# [Problem details]
Filter the entries down to the lines containing "computer", and copy those lines.

# [Stored data]
:::::
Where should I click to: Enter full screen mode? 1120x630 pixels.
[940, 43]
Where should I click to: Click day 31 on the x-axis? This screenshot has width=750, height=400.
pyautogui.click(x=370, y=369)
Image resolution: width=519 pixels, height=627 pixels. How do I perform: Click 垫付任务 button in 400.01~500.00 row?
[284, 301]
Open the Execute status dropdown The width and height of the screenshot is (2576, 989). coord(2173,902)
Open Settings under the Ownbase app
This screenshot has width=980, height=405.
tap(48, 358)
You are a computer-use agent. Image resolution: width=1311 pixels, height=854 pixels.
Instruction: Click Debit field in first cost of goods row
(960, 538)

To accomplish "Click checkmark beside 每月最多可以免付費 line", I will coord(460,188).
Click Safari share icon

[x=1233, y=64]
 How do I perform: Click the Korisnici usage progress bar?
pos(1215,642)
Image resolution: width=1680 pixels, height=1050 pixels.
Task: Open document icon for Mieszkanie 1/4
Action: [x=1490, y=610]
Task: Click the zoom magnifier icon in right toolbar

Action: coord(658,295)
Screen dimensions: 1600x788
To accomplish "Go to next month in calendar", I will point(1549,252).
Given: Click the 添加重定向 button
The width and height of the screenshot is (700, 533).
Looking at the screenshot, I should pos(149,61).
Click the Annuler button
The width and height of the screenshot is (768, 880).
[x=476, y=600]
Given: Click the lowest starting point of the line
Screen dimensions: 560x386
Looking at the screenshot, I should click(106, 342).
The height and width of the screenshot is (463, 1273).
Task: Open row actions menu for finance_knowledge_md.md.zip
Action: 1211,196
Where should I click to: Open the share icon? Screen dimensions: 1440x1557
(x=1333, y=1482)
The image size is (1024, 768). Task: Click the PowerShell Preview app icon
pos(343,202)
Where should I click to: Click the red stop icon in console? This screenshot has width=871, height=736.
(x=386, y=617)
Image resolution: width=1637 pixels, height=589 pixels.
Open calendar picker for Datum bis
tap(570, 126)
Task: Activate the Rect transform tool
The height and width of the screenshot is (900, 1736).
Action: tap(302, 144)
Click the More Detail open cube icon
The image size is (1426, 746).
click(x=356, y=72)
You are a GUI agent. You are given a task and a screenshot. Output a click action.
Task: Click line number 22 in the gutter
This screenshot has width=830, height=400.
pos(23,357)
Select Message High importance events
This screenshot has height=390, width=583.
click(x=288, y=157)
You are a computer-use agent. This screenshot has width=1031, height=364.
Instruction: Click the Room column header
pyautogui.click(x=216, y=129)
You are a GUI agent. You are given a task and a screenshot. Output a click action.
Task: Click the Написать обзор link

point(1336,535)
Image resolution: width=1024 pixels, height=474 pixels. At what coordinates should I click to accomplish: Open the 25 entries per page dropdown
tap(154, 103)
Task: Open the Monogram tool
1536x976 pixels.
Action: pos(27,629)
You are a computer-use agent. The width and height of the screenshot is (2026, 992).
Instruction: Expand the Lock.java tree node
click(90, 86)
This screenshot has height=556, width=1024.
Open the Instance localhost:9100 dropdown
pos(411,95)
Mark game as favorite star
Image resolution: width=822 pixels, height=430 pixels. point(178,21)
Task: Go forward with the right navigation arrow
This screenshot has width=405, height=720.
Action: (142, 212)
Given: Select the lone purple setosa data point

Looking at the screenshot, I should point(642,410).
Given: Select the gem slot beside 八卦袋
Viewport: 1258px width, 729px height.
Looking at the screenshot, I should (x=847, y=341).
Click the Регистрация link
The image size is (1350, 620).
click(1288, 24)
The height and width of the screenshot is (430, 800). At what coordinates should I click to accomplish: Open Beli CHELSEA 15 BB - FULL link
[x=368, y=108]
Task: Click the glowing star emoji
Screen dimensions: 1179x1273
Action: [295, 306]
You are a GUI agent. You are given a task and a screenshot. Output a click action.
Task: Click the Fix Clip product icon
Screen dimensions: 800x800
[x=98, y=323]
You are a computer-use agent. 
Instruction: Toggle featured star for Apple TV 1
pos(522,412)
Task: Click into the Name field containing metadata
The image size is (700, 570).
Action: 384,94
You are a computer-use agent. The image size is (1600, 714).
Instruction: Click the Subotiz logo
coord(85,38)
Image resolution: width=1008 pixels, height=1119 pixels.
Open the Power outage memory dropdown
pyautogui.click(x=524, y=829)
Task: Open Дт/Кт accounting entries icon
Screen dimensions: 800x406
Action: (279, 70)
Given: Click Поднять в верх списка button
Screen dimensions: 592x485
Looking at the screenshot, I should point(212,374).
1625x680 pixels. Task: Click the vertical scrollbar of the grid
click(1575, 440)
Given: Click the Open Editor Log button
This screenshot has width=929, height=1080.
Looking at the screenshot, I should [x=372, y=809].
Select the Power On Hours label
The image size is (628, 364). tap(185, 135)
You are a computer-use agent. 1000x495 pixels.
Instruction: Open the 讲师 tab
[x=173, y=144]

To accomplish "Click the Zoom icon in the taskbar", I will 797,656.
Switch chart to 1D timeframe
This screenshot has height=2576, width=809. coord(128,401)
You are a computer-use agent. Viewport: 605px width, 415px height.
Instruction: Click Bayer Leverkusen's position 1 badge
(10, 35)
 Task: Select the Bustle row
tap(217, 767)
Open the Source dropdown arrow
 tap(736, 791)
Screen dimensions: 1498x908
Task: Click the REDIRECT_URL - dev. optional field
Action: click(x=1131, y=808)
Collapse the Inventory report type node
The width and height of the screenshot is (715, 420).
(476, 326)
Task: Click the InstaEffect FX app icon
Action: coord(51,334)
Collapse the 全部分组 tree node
:::::
# [Solved exercise]
You are a computer-use agent. Image resolution: width=1311 pixels, height=854 pixels.
You are a computer-use agent. This screenshot has width=1031, height=364.
You are a computer-use agent. The width and height of the screenshot is (2026, 992).
You are a computer-use agent. 
You are a computer-use agent. The image size is (1600, 714).
You are a computer-use agent. 1000x495 pixels.
You are a computer-use agent. Viewport: 605px width, 415px height.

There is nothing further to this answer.